Three signals catch the overwhelming majority of async-manager defects in production. (1) Open-FD gauge (len(os.listdir('/proc/self/fd')) on Linux, or psutil.Process().num_fds()) sampled per minute — a monotonic climb is a teardown leak. (2) Slow-callback warnings from loop.set_debug(True) / PYTHONASYNCIODEBUG=1 firing inside __aenter__/__aexit__ mean blocking work is running in a hook. (3) asyncio.all_tasks() count at idle — tasks parked on a generator's __anext__ that never get closed show up here as a slowly growing baseline. Alert on the trend, not the absolute value.

Failure modes

Failure mode Root cause Detection Fix
File descriptors climb until EMFILE Generator consumed with break/timeout and never aclose()d; finally deferred to GC Open-FD gauge rises monotonically; ResourceWarning under -W error Wrap the generator in contextlib.aclosing() so aclose() is tied to scope
Cancellation hangs or resource left half-open __aexit__ catches except Exception, missing CancelledError (a BaseException) Task stays in shutdown; loop.set_debug(True) shows pending teardown Catch CancelledError explicitly, do minimal cleanup, re-raise
Event loop stalls during setup/teardown Synchronous I/O (socket.close(), requests) or CPU work inside a hook Slow-callback warnings citing __aenter__/__aexit__ Use async teardown or off-load the blocking call to loop.run_in_executor()
__aexit__ silently masks errors Hook returns True (or a truthy value) unconditionally Exceptions vanish; downstream sees success on failed work Return False/None; suppress only a specific, intended exception type
Partial resources leak on multi-acquire failure Manual nested async with aborts mid-acquisition, earlier resources orphaned FD/connection count off by the number acquired before the failure Use AsyncExitStack; entered managers unwind in LIFO order automatically

Frequently asked questions

How do I safely handle asyncio.CancelledError in aexit?

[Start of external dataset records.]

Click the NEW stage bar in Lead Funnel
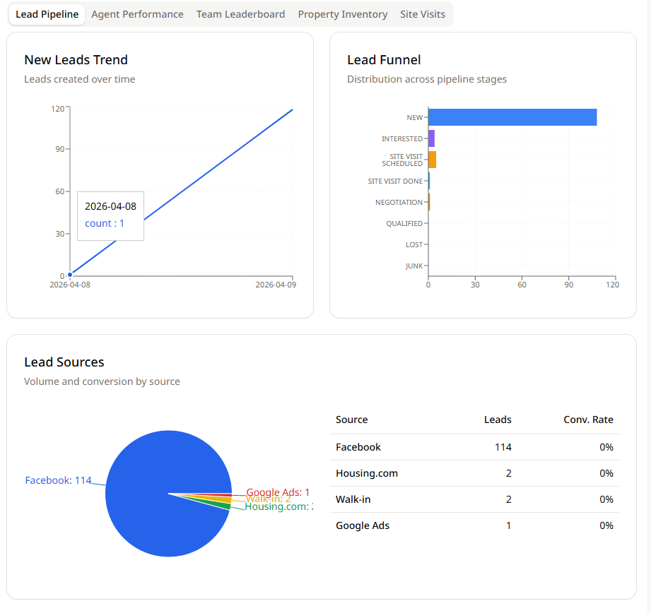 512,117
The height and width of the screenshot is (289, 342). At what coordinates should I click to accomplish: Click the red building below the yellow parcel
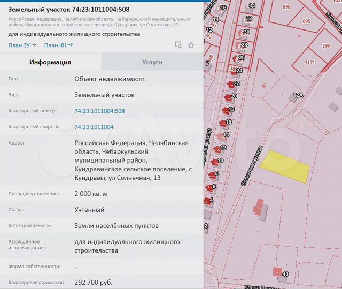pyautogui.click(x=262, y=210)
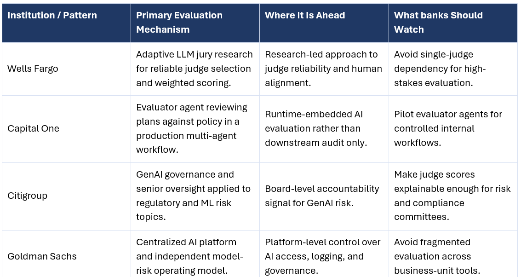Click the Wells Fargo row label
Viewport: 521px width, 277px height.
(33, 69)
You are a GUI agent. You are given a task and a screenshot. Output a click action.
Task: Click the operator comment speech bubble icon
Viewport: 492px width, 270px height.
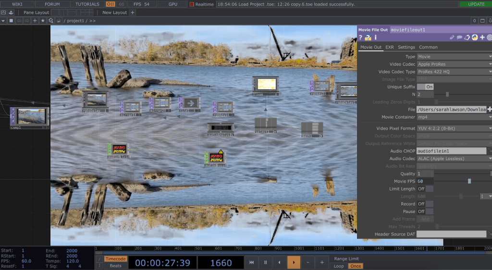[459, 37]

Catch asyncio.CancelledError explicitly in __aexit__ (it derives from BaseException, so a bare except Exception will not catch it), perform minimal non-blocking cleanup to leave the resource consistent, then re-raise to preserve task cancellation semantics. Use asyncio.shield() only when a specific teardown call must complete despite cancellation.

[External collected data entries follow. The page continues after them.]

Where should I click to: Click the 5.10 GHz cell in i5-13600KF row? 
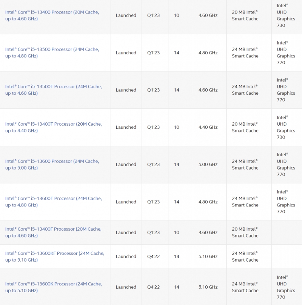208,257
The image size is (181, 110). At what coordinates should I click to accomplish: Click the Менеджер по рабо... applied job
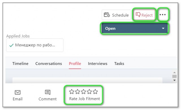(35, 45)
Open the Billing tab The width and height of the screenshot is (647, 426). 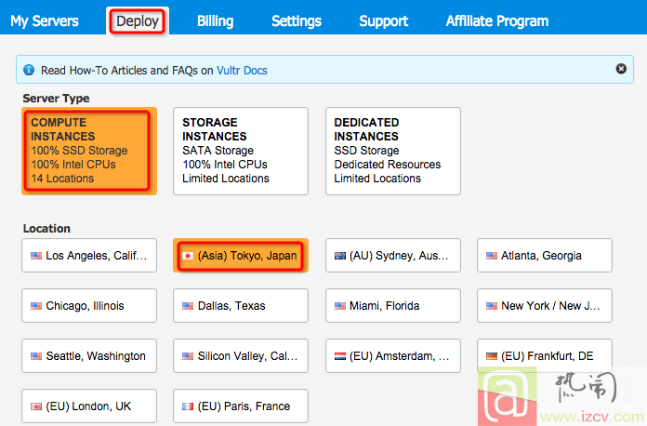pos(215,20)
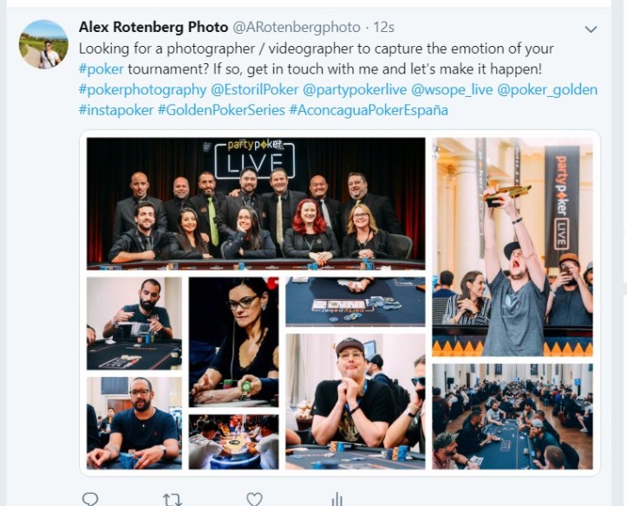Like the tweet with heart icon
Screen dimensions: 627x506
point(254,499)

Why does my async generator leak file descriptors when I break out of the loop early?

A plain async for does not call aclose() when you break or an exception propagates; the generator is left suspended at its yield and its finally block only runs when the asyncgen finalizer or garbage collector reaches it, possibly on a different loop. Wrap the generator in contextlib.aclosing() so aclose() is tied to lexical scope and runs on every exit path.

When should I use AsyncExitStack instead of nested async with?

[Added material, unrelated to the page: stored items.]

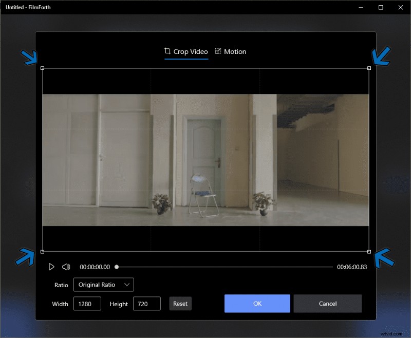Select the Height value field
The image size is (411, 338).
click(x=147, y=304)
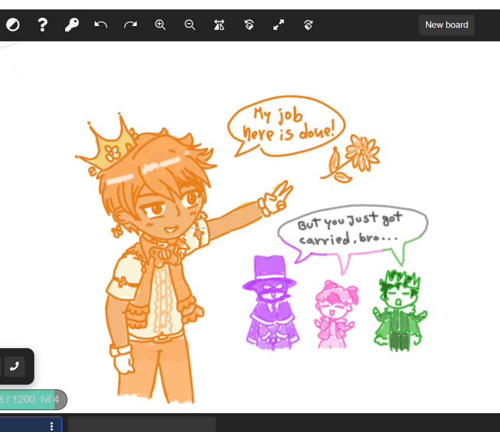Reset canvas rotation with rightmost rotate icon
500x432 pixels.
pos(308,25)
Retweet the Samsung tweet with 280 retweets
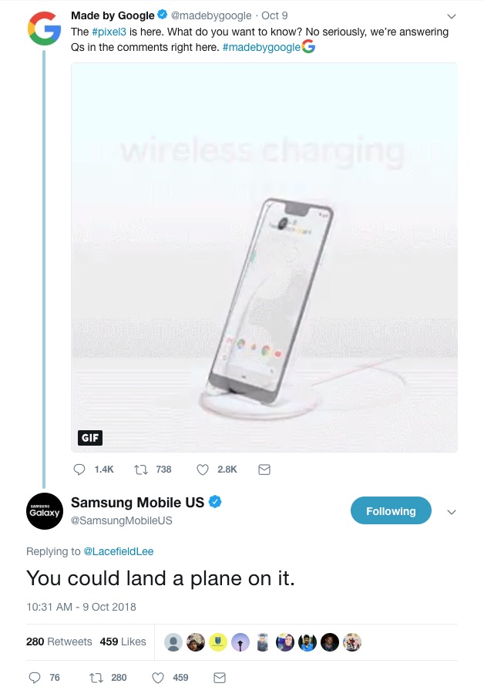The width and height of the screenshot is (484, 697). click(x=96, y=678)
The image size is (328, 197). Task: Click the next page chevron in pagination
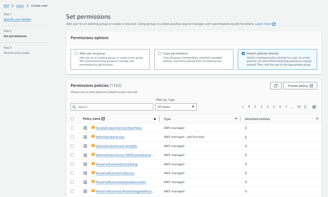point(305,107)
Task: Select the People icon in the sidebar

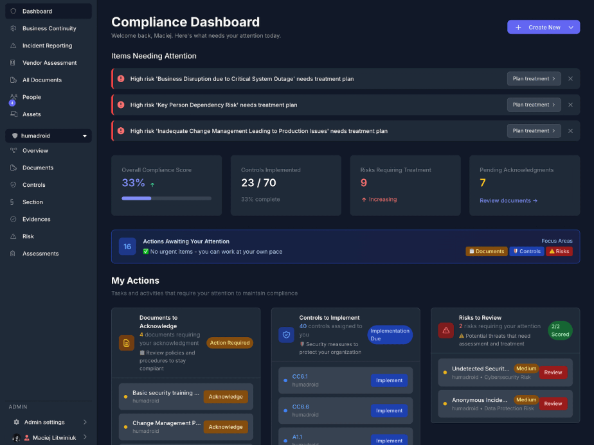Action: click(x=13, y=96)
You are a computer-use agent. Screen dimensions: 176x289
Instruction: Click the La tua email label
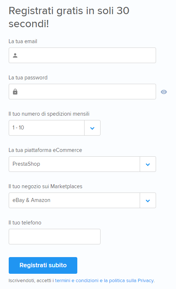23,41
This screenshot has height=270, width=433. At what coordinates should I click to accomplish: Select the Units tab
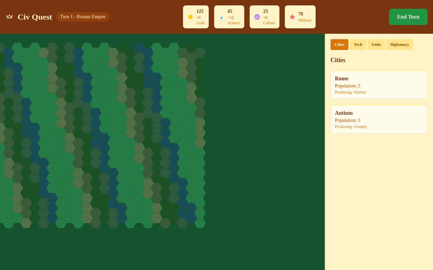click(x=376, y=44)
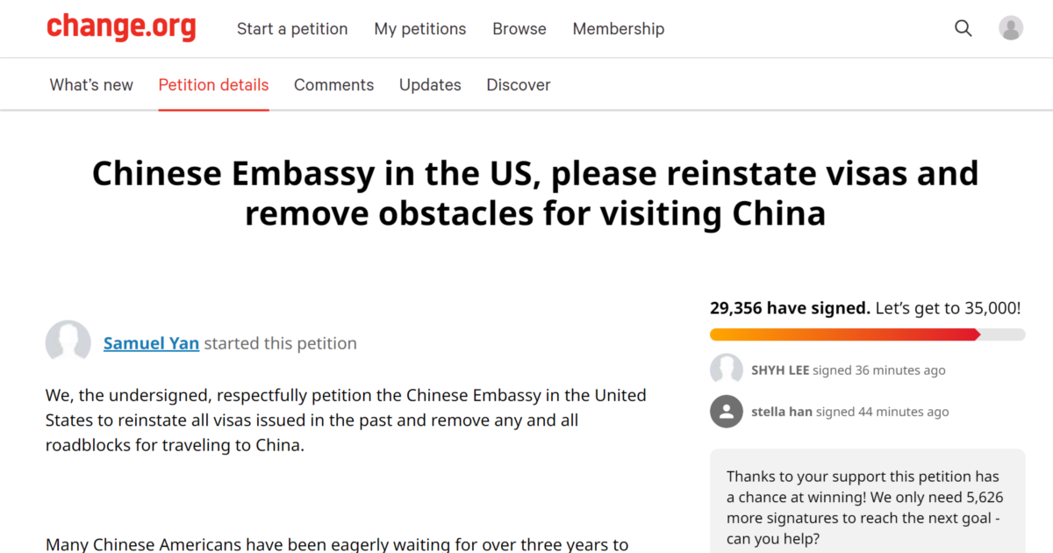
Task: Click the 'Thanks to your support' message box
Action: point(867,501)
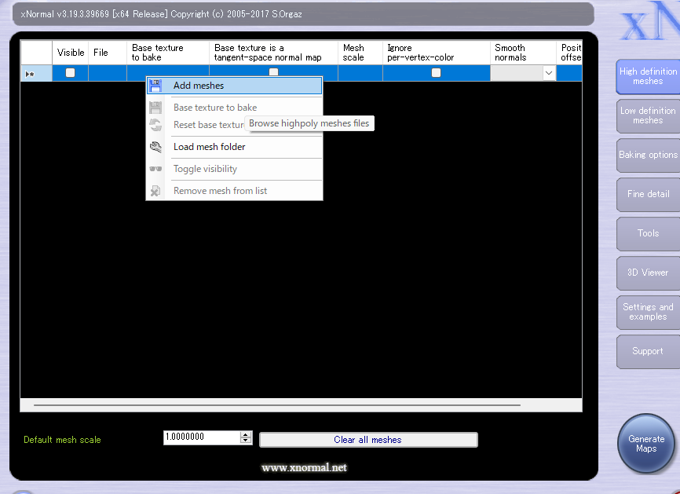Click the glasses icon beside Toggle visibility
The image size is (680, 494).
pos(155,169)
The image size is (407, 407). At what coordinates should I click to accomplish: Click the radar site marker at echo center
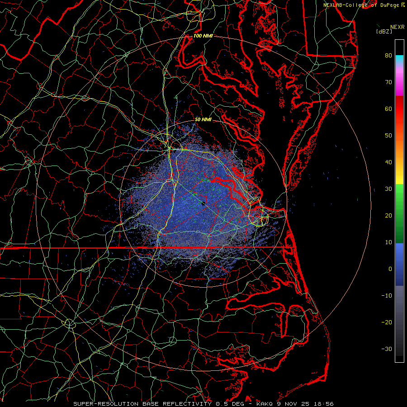pyautogui.click(x=204, y=204)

Use AsyncExitStack when the number of resources is dynamic or only known at runtime, or when acquisition happens in a loop. It enters managers imperatively via enter_async_context and unwinds them in reverse (LIFO) order on exit, including when a later acquisition fails partway through, so already-acquired resources are still released.

Why is my async context manager stalling the event loop?

Stalls occur when __aenter__ or __aexit__ runs synchronous blocking work such as socket.close(), requests calls, time.sleep, or CPU-bound computation. Each hook runs on the single-threaded loop, so blocking work starves every other task. Replace it with native async teardown or off-load the blocking call to loop.run_in_executor(), and confirm with PYTHONASYNCIODEBUG=1 that no slow-callback warnings cite the hooks.